** Begin EXTRACTED TEXT **
The evaluation of external performance measures is measured by the F-score and Cohen's Kappa. Those are iteratively evaluated using the regression based SVM classification approach using the underlying datasets of the multi-class clustering labels into account (see chapter 3). The results with the highest possible average F-score and Cohen's Kappa (Cohen 1968; van Rijsbergen 1979) are best. Both x-Means datasets deliver values that are clearly below average for the external evaluation metric of the average F-score. In addition, the corresponding Kappa values of both x-Means datasets are approximately 0 and thus in an unacceptable range (see Fig. 12).

Fig. 12

External performance evaluation results

In contrast, the evaluation behaviour of both DBSCAN datasets is smore positive even though both datasets deliver partially divergent results. Especially the DBSCAN processed with the OS-dataset generates a moderately good result for the average F-score (0.698), whilst the corresponding Kappa value of 0.280 lies in an unacceptable range. Nevertheless, consistent good results could be achieved for the second DBSCAN clustering which is applied to the compressed PCA-dataset with an average F-score of 0.955 and a Kappa of 0.992.

Figure 12 shows that the k-Means techniques with k = 5 on the OS-datasets leads to an F-score of 0.604 and a Kappa of 0.432. On the other hand, k-Means on the PCA-datasets generates good to very good results for k = 5 and k = 7. The k-Means (PCA; k = 5) clearly performs better according to both external evaluation results due to a higher Kappa result.
** End EXTRACTED TEXT **
§ EXERCISE TASK: In the clustering evaluation excerpt, what average F-score and Kappa did the DBSCAN clustering on the compressed PCA-dataset achieve? The listing that comes next is separate material, unrelated to the clustering evaluation excerpt.
** Begin RECORD SET **
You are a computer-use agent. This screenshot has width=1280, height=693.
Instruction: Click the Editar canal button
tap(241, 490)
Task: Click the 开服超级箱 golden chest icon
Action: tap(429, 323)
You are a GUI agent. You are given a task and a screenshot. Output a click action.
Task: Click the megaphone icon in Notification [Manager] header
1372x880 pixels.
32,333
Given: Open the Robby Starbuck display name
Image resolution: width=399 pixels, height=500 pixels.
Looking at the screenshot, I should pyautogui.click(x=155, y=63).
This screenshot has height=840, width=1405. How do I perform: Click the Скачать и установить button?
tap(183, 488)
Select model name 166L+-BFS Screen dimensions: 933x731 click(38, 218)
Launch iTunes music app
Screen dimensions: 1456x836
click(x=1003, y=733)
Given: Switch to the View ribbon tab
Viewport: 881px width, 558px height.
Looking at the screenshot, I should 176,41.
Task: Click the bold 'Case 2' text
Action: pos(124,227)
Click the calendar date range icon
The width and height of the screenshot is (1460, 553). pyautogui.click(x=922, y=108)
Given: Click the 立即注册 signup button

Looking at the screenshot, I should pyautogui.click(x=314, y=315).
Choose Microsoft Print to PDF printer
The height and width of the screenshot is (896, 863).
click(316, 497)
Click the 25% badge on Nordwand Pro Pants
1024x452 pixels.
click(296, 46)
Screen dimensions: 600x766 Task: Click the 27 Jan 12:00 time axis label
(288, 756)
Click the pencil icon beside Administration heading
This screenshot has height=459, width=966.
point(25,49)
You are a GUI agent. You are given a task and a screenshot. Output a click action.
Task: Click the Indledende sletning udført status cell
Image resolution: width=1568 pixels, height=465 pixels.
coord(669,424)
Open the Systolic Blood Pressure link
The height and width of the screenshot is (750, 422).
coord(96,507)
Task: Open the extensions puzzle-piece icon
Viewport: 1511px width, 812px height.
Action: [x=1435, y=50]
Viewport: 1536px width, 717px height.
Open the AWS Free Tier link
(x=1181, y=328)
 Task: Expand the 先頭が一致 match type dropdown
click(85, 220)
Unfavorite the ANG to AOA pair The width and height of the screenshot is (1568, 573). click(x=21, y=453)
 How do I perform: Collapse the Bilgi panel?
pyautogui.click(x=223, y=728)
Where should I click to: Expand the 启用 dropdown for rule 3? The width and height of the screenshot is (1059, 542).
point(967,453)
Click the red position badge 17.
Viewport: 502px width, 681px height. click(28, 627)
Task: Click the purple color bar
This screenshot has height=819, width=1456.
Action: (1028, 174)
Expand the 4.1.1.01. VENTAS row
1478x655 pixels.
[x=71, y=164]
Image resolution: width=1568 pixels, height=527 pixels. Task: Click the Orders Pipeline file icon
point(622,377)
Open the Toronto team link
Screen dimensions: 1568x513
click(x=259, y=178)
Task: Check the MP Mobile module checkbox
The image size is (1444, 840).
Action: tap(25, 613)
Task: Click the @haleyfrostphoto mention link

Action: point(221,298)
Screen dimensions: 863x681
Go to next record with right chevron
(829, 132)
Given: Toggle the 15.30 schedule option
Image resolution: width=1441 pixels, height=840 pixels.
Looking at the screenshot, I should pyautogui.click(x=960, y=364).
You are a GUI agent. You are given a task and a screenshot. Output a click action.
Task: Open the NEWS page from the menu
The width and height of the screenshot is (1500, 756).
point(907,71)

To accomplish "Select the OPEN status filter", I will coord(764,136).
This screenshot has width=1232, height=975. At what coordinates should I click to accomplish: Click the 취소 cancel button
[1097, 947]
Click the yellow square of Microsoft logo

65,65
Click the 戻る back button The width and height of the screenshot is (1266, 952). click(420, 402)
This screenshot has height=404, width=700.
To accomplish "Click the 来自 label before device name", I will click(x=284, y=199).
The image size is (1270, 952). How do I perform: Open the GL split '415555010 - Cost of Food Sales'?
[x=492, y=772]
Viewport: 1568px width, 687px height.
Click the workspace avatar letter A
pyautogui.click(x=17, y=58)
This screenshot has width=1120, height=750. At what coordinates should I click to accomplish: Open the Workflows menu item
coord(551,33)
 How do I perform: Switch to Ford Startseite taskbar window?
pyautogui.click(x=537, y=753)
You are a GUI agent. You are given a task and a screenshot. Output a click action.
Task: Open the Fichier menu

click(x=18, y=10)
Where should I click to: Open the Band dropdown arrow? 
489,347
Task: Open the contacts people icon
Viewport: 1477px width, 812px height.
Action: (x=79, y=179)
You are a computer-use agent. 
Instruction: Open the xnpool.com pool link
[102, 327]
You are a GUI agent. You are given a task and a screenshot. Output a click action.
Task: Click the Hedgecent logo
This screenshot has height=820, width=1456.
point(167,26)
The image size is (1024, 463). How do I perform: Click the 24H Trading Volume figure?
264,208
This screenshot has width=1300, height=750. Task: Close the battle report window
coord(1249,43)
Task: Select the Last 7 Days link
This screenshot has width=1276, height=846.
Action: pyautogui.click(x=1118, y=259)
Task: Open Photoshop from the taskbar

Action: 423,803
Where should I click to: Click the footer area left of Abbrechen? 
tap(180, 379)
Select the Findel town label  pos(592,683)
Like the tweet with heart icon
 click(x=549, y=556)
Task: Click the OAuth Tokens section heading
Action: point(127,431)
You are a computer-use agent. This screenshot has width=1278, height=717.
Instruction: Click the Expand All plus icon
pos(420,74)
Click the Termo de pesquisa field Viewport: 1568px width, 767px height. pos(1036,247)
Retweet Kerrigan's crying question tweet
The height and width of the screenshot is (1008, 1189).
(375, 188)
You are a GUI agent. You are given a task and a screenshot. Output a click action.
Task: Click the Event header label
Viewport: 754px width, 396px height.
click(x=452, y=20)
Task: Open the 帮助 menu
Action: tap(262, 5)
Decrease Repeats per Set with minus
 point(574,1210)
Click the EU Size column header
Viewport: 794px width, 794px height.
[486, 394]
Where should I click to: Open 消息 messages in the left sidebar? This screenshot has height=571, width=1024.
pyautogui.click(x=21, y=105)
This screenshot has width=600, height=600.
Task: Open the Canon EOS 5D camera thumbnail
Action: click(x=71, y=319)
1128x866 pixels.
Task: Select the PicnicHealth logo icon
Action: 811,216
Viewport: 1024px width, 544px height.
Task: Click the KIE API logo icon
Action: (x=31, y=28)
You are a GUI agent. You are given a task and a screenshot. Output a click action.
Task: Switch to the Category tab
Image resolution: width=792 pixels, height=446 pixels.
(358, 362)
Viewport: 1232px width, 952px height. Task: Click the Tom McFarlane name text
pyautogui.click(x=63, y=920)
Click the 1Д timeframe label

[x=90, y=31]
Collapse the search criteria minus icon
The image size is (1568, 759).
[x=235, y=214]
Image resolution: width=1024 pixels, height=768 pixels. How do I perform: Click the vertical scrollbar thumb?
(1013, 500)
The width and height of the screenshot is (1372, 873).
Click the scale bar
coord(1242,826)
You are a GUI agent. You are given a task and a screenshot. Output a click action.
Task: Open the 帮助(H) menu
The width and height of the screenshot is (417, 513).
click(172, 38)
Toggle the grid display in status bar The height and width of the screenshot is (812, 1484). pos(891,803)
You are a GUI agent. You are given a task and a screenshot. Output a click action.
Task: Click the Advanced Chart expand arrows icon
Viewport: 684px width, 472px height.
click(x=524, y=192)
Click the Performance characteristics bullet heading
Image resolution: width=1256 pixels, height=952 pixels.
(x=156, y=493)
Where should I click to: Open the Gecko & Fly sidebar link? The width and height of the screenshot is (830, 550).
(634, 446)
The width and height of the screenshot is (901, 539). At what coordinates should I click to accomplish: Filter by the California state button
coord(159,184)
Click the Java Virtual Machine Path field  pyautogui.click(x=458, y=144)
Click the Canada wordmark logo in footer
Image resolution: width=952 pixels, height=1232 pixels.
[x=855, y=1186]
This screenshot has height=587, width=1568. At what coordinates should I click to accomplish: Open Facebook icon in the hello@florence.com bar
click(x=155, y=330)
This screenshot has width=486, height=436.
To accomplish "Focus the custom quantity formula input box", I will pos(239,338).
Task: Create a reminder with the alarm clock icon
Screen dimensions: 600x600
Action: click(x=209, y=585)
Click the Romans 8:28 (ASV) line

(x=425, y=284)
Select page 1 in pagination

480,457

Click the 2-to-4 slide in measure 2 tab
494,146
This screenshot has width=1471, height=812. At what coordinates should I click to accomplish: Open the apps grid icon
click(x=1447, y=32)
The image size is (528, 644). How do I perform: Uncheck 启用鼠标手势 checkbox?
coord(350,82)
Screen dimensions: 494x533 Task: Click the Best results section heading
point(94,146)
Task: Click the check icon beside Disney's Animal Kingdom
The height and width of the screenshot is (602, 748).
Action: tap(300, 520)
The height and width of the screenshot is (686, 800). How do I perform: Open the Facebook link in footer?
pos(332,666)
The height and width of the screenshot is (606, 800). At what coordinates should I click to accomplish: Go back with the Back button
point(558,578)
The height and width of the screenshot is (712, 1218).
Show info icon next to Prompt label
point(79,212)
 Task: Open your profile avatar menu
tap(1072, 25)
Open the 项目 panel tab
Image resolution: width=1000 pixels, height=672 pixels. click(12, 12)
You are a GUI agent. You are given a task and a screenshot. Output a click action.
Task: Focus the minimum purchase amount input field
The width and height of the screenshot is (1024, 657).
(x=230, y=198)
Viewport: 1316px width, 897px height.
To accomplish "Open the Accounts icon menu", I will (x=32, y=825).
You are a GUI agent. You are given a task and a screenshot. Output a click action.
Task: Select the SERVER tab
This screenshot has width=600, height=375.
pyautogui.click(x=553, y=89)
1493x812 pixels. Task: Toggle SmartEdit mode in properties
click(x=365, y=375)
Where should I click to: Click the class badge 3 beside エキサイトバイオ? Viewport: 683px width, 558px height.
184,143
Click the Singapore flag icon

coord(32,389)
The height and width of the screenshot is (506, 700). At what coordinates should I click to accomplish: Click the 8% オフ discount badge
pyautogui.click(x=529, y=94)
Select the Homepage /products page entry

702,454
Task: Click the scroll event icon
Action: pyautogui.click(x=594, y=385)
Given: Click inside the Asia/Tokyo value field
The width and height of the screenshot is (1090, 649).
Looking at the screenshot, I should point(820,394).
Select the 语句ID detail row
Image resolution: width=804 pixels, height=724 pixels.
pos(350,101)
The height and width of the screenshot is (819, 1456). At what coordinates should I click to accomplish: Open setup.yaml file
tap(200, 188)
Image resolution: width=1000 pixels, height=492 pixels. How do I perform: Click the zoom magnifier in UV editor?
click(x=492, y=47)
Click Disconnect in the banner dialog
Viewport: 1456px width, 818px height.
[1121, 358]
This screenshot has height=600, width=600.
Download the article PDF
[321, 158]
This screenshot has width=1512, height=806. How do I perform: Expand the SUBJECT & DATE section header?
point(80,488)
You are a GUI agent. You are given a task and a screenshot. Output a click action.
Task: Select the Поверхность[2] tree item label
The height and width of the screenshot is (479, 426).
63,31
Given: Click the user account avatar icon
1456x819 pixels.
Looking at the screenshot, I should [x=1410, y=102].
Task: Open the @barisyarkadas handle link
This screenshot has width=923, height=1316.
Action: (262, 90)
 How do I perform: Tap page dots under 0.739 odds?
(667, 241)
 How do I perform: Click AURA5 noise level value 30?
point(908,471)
** End RECORD SET **
§ FULL SOLUTION: An average F-score of 0.955 and a Kappa of 0.992.